The brain chemistry of depression and anxiety is not fully understood. However, evidence suggests that people with these disorders have an imbalance of neurotransmitters, the chemicals in the brain that enable nerve cells to communicate. One of these neurotransmitters is serotonin. An imbalance in serotonin may be an important factor in the development of depression and anxiety.
SSRIs work as follows:
•Serotonin is released from one nerve cell and passed to the next. In the process, some of the serotonin released is reabsorbed by the first nerve cell
•SSRIs block the reabsorption of serotonin into the first nerve cell
•It is this blocking action that causes an increased amount of serotonin to become available at the next nerve cell
Lexapro has been proven to be an effective treatment for depression. In controlled studies, it significantly improved the symptoms of depression for many patients.
In clinical trials in depression, the number of people who stopped taking their medicine due to side effects was about the same for people taking Lexapro at 10 mg per day as it was for those taking a placebo (sugar pill).
Lexapro is generally prescribed for the acute and maintenance treatment of Major Depression Disorder (MDD) in adults as well as adolescents aged 12-17. It is also used for the acute treatment of Generalized Anxiety Disorder (GAD) in adults.
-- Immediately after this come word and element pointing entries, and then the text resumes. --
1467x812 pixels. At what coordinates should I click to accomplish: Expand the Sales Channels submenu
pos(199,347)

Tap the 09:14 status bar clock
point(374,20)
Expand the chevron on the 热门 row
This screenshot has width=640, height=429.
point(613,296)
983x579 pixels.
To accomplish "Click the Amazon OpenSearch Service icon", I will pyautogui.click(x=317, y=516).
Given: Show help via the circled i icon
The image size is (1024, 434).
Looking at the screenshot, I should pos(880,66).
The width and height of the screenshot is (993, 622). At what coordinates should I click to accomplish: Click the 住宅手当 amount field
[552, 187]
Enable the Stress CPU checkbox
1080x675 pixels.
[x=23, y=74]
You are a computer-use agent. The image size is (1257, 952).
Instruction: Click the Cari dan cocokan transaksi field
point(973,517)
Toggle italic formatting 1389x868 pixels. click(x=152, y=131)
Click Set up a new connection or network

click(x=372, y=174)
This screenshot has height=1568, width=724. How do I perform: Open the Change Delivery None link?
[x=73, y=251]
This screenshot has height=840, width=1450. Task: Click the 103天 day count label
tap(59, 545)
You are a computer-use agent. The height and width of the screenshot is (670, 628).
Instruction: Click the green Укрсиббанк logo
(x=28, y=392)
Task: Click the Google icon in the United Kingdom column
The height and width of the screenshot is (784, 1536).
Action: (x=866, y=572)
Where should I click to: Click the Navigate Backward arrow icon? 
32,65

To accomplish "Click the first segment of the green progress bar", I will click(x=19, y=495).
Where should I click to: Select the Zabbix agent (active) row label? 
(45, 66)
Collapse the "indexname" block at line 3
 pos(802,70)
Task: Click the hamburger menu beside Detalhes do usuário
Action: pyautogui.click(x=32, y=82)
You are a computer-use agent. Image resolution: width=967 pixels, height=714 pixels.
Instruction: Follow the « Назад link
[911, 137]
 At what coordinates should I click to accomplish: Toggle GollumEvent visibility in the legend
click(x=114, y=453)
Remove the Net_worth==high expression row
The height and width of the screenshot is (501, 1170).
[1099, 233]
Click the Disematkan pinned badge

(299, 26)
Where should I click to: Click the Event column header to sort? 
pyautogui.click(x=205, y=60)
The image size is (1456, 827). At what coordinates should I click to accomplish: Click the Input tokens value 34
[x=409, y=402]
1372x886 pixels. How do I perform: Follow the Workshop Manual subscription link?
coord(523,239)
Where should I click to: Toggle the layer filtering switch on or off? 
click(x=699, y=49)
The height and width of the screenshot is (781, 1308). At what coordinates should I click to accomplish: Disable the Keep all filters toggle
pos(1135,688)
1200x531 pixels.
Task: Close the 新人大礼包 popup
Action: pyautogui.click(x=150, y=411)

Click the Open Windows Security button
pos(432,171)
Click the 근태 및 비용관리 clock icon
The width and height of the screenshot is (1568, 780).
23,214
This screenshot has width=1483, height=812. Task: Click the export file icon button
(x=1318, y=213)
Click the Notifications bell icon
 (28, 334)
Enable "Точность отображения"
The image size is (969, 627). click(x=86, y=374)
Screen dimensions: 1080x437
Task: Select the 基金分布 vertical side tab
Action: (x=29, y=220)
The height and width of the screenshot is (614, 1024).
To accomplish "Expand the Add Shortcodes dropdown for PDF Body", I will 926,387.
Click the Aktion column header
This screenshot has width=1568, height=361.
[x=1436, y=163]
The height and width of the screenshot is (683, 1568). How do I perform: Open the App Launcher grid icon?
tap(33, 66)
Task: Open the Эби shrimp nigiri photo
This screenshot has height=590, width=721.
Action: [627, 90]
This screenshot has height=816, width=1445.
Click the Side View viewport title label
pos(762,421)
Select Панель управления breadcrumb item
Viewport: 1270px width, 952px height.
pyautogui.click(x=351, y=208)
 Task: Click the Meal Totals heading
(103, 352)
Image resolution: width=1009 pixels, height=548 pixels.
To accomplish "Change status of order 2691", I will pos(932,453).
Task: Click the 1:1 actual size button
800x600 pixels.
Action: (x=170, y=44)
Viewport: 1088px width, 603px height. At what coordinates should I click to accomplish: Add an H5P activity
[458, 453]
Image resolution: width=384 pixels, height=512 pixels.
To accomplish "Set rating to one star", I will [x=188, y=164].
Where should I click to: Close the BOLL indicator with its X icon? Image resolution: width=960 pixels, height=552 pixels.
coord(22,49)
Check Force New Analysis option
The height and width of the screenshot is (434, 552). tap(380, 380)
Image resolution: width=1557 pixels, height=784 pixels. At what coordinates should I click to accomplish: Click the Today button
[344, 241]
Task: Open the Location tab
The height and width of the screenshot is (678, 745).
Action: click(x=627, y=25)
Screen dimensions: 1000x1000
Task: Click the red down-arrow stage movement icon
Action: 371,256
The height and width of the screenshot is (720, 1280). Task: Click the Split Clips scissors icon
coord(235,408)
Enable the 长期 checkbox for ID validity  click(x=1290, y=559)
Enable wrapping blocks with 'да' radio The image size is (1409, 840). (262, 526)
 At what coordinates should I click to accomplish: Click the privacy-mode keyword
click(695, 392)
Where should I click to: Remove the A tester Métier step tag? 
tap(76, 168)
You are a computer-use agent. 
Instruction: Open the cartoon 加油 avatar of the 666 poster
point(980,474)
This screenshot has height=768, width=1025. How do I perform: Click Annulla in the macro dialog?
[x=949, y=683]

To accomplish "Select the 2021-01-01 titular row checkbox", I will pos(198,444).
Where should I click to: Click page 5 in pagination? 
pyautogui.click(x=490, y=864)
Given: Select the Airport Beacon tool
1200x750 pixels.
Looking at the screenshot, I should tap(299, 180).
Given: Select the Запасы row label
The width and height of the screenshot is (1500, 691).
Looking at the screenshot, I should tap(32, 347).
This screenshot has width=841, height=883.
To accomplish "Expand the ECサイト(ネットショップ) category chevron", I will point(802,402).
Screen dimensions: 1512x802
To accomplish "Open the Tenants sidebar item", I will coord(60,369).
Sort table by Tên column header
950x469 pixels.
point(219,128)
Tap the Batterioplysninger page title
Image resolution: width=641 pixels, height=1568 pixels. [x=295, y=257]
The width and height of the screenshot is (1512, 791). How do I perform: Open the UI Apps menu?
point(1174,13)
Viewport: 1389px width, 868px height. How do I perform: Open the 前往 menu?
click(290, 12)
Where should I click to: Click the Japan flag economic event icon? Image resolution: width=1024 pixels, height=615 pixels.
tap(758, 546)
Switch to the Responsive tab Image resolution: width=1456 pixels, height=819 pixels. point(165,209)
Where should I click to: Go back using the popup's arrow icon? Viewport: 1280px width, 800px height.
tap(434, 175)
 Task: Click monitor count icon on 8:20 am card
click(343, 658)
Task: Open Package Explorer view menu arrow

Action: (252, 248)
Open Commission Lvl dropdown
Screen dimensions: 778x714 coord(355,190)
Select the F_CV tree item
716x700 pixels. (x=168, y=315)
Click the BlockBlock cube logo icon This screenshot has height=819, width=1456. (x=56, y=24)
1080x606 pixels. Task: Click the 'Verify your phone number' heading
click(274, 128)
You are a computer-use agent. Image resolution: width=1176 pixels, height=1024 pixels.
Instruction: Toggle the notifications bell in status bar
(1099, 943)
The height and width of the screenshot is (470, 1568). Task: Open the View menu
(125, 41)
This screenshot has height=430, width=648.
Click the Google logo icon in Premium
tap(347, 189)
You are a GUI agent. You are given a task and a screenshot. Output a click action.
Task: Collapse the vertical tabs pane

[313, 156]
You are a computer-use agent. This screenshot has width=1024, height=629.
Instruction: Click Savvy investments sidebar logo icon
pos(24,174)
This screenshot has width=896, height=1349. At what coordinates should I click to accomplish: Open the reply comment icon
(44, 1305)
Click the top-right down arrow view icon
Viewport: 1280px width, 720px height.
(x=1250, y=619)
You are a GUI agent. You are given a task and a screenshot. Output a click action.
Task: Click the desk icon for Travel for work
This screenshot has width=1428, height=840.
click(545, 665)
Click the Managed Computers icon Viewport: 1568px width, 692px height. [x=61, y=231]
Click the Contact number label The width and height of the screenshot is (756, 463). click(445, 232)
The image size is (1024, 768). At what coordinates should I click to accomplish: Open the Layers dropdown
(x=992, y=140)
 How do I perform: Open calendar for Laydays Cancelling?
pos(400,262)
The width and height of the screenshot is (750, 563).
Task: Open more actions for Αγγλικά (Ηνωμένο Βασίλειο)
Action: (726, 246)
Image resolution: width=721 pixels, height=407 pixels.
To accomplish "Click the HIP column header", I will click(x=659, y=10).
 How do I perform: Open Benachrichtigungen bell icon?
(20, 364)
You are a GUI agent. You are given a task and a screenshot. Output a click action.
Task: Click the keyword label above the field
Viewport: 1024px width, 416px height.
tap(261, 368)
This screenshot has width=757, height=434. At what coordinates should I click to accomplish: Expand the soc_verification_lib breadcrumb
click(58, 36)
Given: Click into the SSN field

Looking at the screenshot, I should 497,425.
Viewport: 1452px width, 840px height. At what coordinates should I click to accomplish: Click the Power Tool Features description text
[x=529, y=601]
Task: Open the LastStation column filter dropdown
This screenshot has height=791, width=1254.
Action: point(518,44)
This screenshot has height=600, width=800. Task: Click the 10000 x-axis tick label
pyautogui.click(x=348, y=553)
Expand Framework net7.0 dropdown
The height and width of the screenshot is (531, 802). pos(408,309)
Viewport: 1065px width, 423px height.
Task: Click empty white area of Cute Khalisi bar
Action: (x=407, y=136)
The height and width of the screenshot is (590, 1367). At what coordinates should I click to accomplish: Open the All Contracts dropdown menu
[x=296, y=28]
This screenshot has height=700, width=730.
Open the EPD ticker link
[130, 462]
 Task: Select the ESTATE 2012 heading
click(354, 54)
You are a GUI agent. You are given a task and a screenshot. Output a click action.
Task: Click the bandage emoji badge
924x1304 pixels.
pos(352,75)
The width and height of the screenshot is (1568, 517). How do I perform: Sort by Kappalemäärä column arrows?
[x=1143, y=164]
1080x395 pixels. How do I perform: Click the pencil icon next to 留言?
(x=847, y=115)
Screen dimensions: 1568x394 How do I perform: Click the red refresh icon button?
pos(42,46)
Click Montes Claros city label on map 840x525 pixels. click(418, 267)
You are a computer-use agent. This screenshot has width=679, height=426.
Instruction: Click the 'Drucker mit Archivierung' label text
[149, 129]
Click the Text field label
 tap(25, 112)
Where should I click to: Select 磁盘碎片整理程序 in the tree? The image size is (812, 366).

Lexapro should not be taken by patients that are already monoamine oxidase inhibitors (MAOIs). MAOIs are a class of powerful antidepressants that are typically only prescribed when other classes of antidepressant drugs have failed. This is to their potentially lethal interaction with certain diets as well as other medications the patient might be taking. Lexapro shoud not be used in combination with an MAOI or within 14 days of discontinuing one. Nor should any MAOIs be taken within 14 days of discontinuing Lexapro.
Lexapro should be used with caution on patients with severe renal impairment and/or diseases that alter metabolism or hemodynamic responses. For pregnant women or nursing mothers, it should only be used if the potential benefits justify the risk to the fetus or child.
The most frequent side effects reported with Lexapro are nausea, insomnia, problems with ejaculation, drowsiness increased sweating, fatigue, decreased libido, and anorgasmia(difficulty achieving orgasm during sexual intercourse).
Patients taking Lexapro typically have mild to moderate side effects which tend to go away with continued treatment. One study of patients taking 10-mg of Lexapro showed that these side effects usually do not cause patients to stop taking Lexapro. In that study, only 4% of patients stopped taking Lexapro due to the side effects, as compared with 3% of the patients taking a placebo.